This repository contains implementations of a Kalman filter in multiple programming languages. Currently, the following languages are supported:

- C#
- Python
- C++

Each implementation can be found in the respective directory under `src/`.

## C# Implementation

The C# implementation can be found in the `src/csharp` directory.

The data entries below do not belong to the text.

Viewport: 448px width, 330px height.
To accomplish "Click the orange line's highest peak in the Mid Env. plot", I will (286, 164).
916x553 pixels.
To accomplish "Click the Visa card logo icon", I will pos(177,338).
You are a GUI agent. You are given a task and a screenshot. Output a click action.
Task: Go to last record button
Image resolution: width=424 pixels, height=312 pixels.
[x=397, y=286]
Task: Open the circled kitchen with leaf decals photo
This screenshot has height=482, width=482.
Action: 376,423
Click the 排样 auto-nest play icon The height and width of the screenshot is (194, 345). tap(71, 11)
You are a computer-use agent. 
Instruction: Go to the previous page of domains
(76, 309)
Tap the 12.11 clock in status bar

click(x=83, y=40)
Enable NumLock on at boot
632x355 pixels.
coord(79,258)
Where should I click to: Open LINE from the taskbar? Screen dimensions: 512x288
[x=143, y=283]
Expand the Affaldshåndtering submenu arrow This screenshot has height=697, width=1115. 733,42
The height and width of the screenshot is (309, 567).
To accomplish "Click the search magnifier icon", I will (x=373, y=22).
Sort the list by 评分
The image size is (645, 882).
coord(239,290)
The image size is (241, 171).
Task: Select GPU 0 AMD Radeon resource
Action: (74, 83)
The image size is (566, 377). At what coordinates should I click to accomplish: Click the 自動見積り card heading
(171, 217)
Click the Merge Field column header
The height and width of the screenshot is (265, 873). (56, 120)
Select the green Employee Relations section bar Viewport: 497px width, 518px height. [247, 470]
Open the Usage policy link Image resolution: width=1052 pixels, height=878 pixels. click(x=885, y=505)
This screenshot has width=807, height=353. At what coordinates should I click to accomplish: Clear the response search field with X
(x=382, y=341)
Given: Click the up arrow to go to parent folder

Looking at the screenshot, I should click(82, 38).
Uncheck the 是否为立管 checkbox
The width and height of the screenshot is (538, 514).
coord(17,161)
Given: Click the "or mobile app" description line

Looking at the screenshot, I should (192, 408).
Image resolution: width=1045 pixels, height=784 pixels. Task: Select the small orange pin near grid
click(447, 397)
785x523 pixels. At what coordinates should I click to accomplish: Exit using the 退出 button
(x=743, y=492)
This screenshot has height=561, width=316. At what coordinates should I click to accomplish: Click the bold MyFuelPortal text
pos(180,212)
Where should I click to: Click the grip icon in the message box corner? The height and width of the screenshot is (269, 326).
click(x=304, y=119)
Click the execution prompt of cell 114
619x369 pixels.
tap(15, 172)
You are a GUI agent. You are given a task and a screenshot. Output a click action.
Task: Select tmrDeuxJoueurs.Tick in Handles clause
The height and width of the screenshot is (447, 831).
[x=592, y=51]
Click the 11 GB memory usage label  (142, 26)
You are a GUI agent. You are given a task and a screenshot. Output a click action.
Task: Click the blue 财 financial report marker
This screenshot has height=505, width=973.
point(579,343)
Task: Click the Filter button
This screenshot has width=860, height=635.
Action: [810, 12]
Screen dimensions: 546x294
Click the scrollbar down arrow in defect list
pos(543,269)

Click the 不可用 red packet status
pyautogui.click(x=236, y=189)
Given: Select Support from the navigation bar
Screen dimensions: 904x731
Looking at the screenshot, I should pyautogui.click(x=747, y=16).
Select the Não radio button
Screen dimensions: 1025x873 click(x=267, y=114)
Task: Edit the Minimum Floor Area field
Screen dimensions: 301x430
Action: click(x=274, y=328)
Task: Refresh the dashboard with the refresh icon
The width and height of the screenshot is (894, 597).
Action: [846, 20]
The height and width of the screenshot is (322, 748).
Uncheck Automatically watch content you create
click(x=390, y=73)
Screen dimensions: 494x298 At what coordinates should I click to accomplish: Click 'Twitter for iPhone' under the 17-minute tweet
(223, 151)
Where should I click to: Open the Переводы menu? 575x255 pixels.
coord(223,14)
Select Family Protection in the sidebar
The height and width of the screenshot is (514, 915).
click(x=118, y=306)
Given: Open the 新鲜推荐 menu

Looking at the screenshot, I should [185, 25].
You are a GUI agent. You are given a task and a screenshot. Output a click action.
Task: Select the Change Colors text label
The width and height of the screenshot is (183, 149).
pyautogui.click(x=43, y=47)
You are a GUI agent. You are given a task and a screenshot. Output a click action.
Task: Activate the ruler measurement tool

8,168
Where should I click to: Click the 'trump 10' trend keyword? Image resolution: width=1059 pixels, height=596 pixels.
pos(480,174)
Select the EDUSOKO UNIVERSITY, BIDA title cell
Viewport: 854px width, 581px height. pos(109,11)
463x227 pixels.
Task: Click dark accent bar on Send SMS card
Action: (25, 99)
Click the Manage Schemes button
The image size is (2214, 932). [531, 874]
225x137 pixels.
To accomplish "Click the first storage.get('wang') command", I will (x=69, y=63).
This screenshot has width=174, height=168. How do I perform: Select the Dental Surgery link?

This implementation uses the MathNet.Numerics library.

### Dependencies

The C# implementation uses the following libraries:

- [MathNet.Numerics](https://github.com/mathnet/mathnet-numerics) (MIT License)

### Usage

```csharp
using MathNet.Numerics.LinearAlgebra;
using MathNet.Numerics.Distributions;

// Initialize model parameters
Matrix F = ...; // State transition matrix
Matrix H = ...; // Observation matrix
Matrix B = ...; // Control matrix
Matrix x = ...; // Initial state estimate
Matrix P = ...; // Initial error covariance estimate
Matrix Q = ...; // Estimated error in process
Matrix R = ...; // Estimated error in measurements

// Create an instance of the KalmanFilter class
var kf = new KalmanFilter(F, H, B, x, P, Q, R);

// Control vector
Matrix u = ...;

// Perform the prediction step
kf.Predict(u);

// Measurement vector
Matrix z = ...;

// Perform the update step
kf.Update(z);

// Get the current state estimate
var currentState = kf.GetCurrentState();
```

Please replace the ... with appropriate data.

## Python Implementation

The Python implementation can be found in the `src/python` directory.

### Dependencies

The Python implementation uses the following libraries:

- [numpy](https://numpy.org/) (BSD License)
- [scipy](https://www.scipy.org/) (BSD License)

### Usage

```python
import numpy as np
from kalman_filter import KalmanFilter

# Initialize the Kalman Filter
F = np.array([[...]]) # State transition matrix
H = np.array([[...]]) # Observation matrix
B = np.array([[...]]) # Control matrix
x = np.array([[...]]) # Initial state estimate
P = np.array([[...]]) # Initial error covariance estimate
Q = np.array([[...]]) # Estimated error in process
R = np.array([[...]]) # Estimated error in measurement

kf = KalmanFilter(F, H, B, x, P, Q, R)

# Update the state transition matrix
dt = ... # Time step
kf.update_state_transition_matrix(dt)

# Predict the next state
u = np.array([[...]]) # Control input
kf.predict(u)

# Update the state with the observation
z = np.array([[...]]) # Observation
kf.update(z)

# Get the current state estimate
x = kf.get_current_state()
```

Please replace the ... with appropriate data.

## C++ Implementation

The C++ implementation can be found in the `src/cpp` directory.
### Dependencies

The C++ implementation uses the following libraries:

- [Eigen](http://eigen.tuxfamily.org/index.php?title=Main_Page) (MPL2 License)
- [Boost](https://www.boost.org/) (Boost Software License)

### Usage

```cpp
#include "KalmanFilter.h"
#include
#include

// Initialize model parameters
Eigen::MatrixXd F = ...; // State transition matrix
Eigen::MatrixXd B = ...; // Control matrix
Eigen::MatrixXd H = ...; // Observation matrix
Eigen::MatrixXd x = ...; // Initial state estimate
Eigen::MatrixXd P = ...; // Initial error covariance estimate
Eigen::MatrixXd Q = ...; // Estimated error in process
Eigen::MatrixXd R = ...; // Estimated error in measurements

// Create an instance of the KalmanFilter class
KalmanFilter kf(F, B, H, x, P, Q, R);

// Time step
double dt = ...;

// Update the state transition matrix
kf.update_state_transition_matrix(dt);

// Control vector
Eigen::MatrixXd u = ...;

// Perform the prediction step
kf.predict(u);

// Measurement vector
Eigen::MatrixXd z = ...;

// Perform the update step
kf.update(z);

// Get the current state estimate
Eigen::MatrixXd currentState = kf.get_current_state();
```

Please replace the ... with appropriate data.